44 Properly understood, Plaintiff M47/2018 is a further illustration. There, the Court was unanimous in refusing to draw the invited inference that there was "no real prospect or likelihood that the plaintiff will be removed from Australia within the reasonably foreseeable future" in circumstances where the plaintiff, who had been in immigration detention for almost a decade, had failed to cooperate by providing accurate and verifiable information which might assist in his removal by establishing his identity and country of origin.[2] References in the reasons of Kiefel CJ, Keane, Nettle and Edelman JJ to the plaintiff having "no good reason" for his non-cooperation are fairly to be read in context as references to his failure to provide the requisite information not being explicable on the basis of incapacity by reason of, for example, any medical condition or mental illness.[3] The critical consideration was that it was within the "power" of the plaintiff to provide the information.[4] The reasons of Bell, Gageler and Gordon JJ were to substantially identical effect in recording that there was "nothing in the special case to suggest that the plaintiff suffers from a psychiatric or other medical condition which would affect his capacity to give a coherent, factual account of his background" and in drawing the inference that "the plaintiff has deliberately failed to assist the defendants in their attempts to establish his true identity".[5]

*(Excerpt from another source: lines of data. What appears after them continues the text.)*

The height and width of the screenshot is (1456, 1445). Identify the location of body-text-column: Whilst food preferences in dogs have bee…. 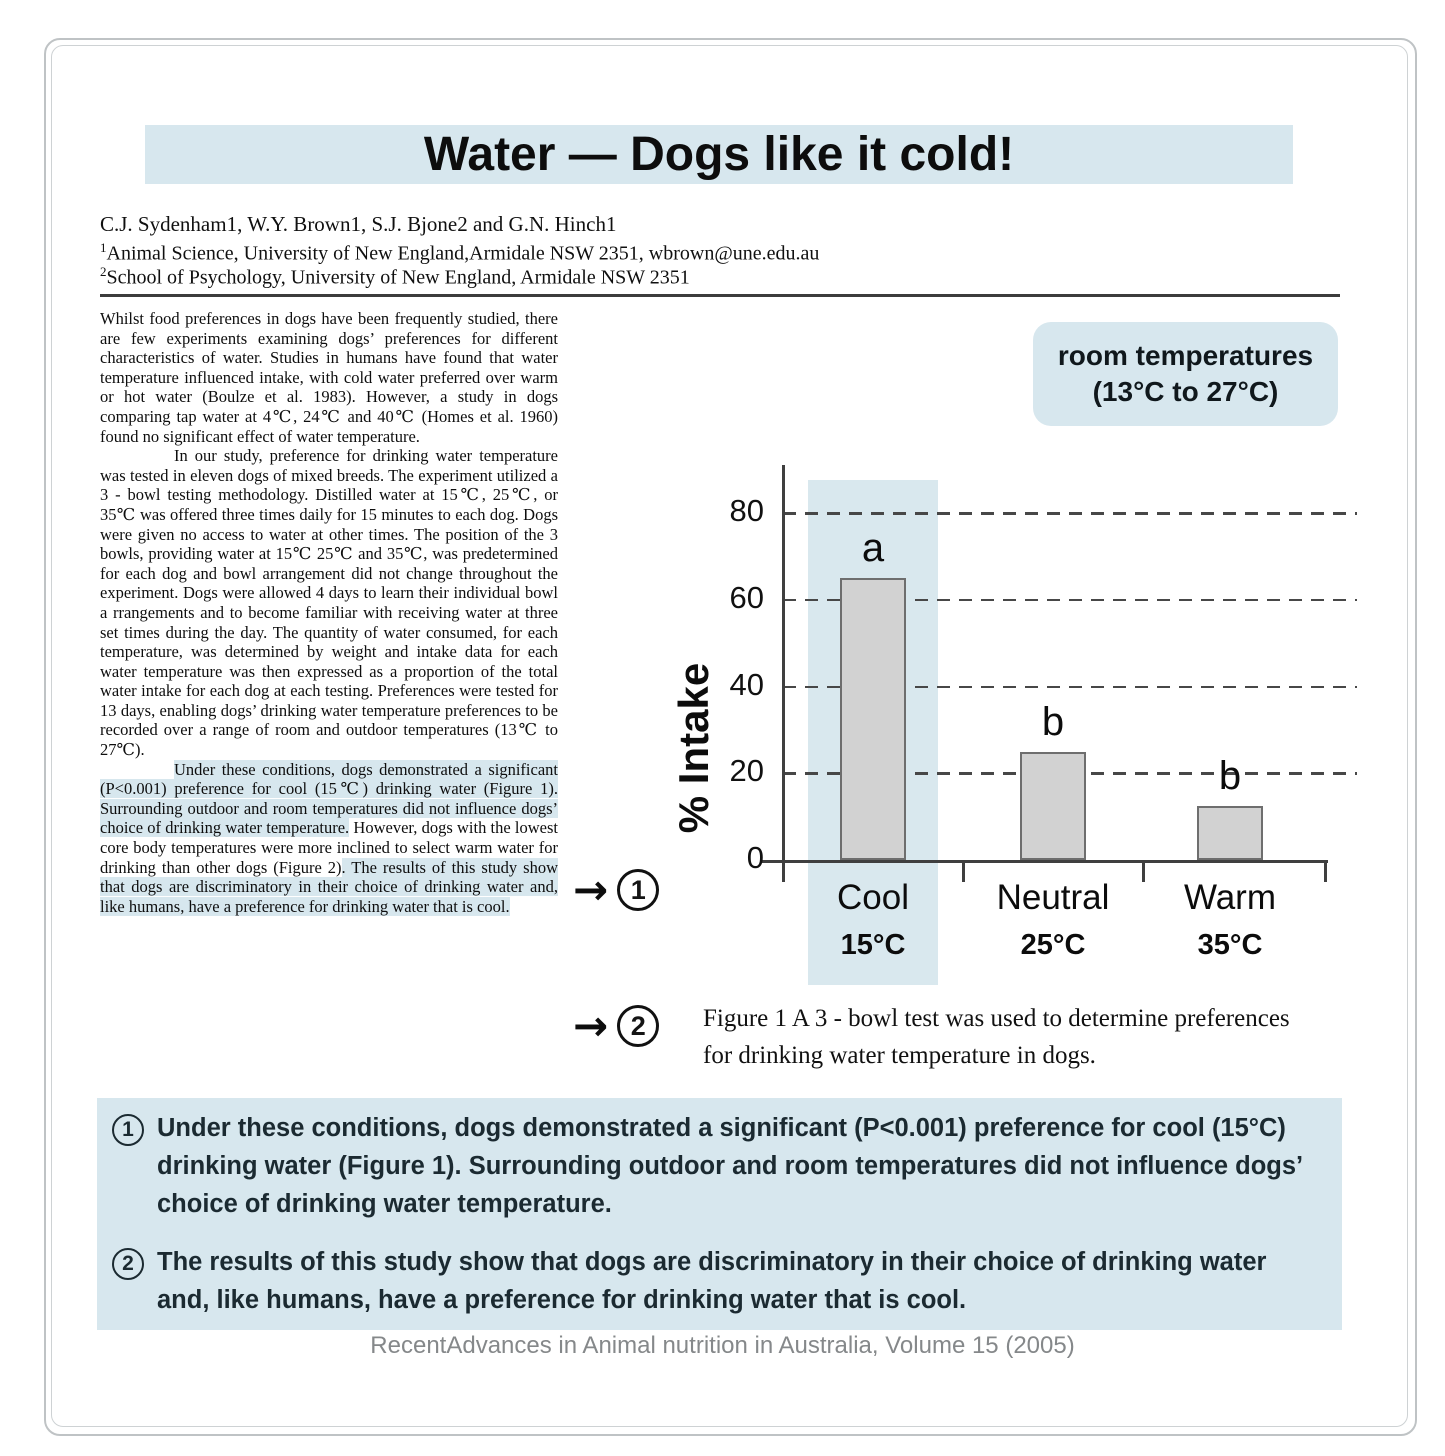
(329, 612).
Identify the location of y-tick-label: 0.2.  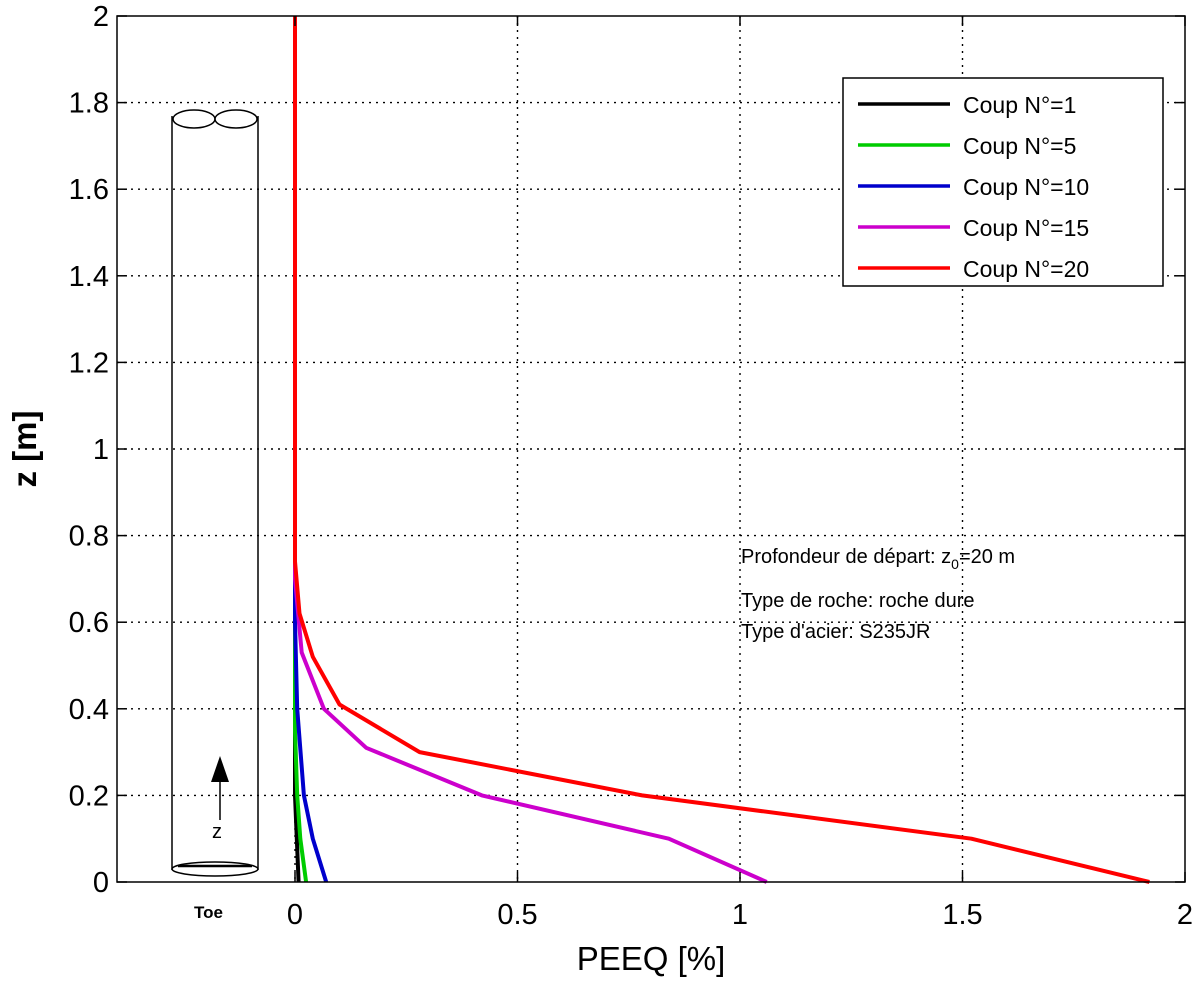
(89, 796).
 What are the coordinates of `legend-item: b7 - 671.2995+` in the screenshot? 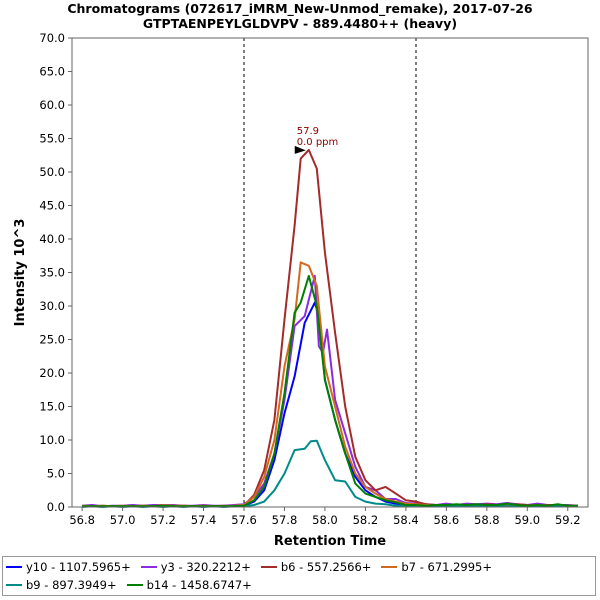 It's located at (436, 567).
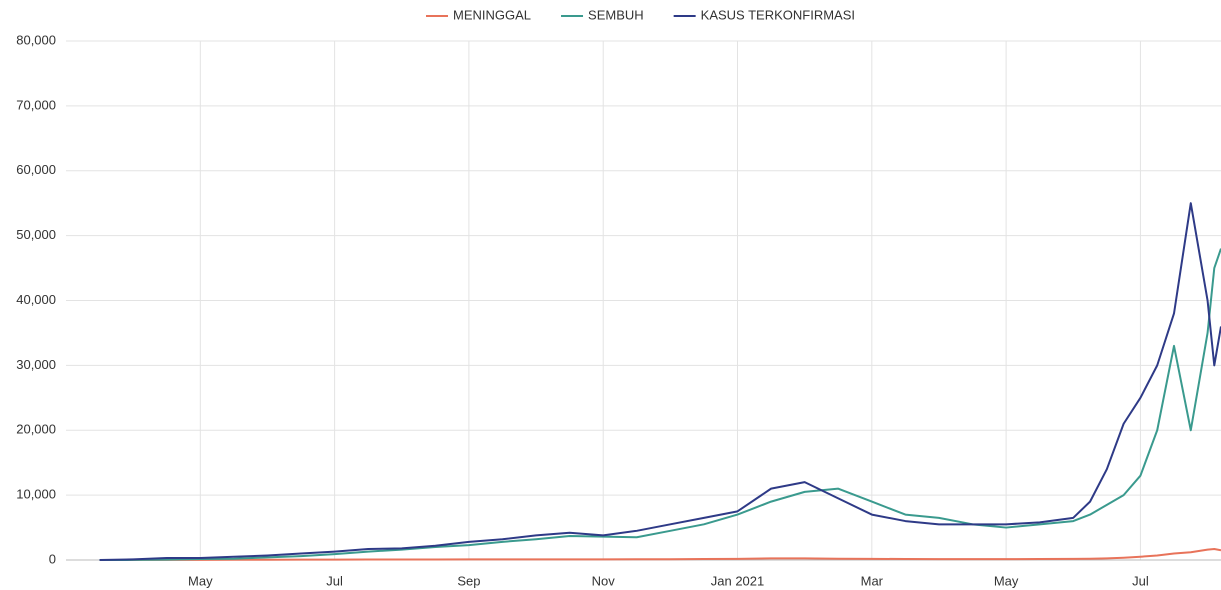 This screenshot has width=1221, height=590. I want to click on x-tick-label: Nov, so click(604, 580).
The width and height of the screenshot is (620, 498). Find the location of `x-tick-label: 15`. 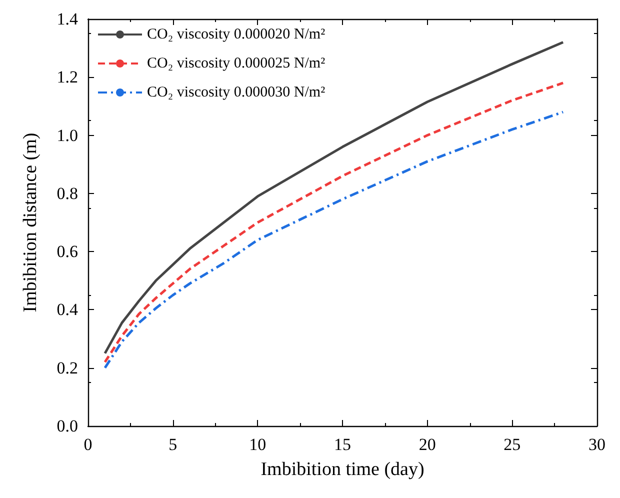

x-tick-label: 15 is located at coordinates (342, 444).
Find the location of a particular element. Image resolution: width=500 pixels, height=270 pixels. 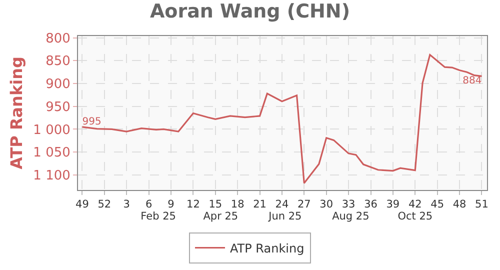

x-tick-label: 45 is located at coordinates (437, 204).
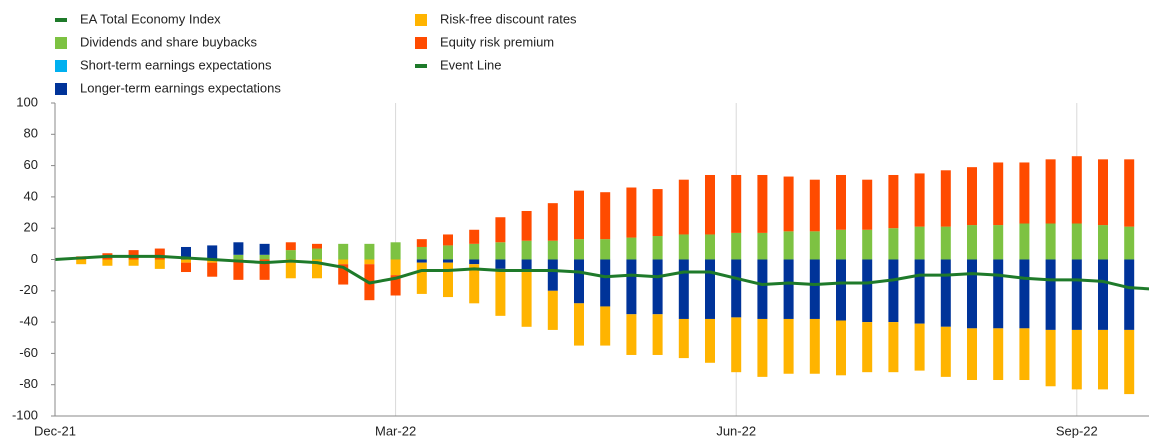 Image resolution: width=1149 pixels, height=441 pixels. I want to click on y-tick-label: 40, so click(31, 196).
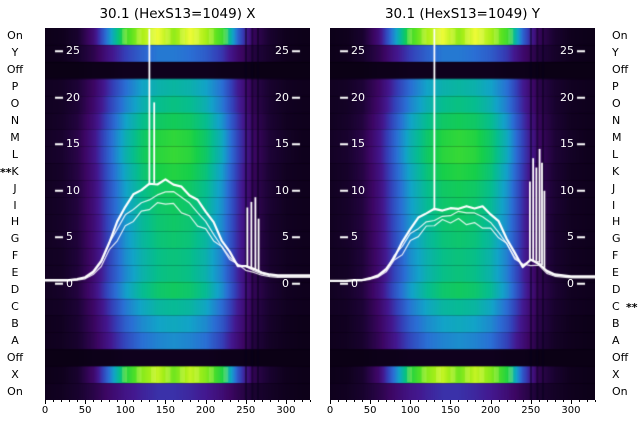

45 To sum up in language used by French J in WAIS v Minister for Immigration and Multicultural and Indigenous Affairs,[6] to which attention was drawn in NZYQ,[7] "[a] detainee cannot, in effect, create a circumstance which negatives any reasonable likelihood that he can be removed in the foreseeable future by withholding his consent or cooperation to a particular avenue for removal and


  1. (1992) 176 CLR 1 at 72.
  2. (2019) 265 CLR 285 at 292 [10], 300 [42], 302 [49].
  3. (2019) 265 CLR 285 at 297 [30]–[32].
  4. (2019) 265 CLR 285 at 293 [15].
  5. (2019) 265 CLR 285 at 301–302 [47].
  6. [2002] FCA 1625.
  7. (2023) 97 ALJR 1005 at 1019 [61], fn 72.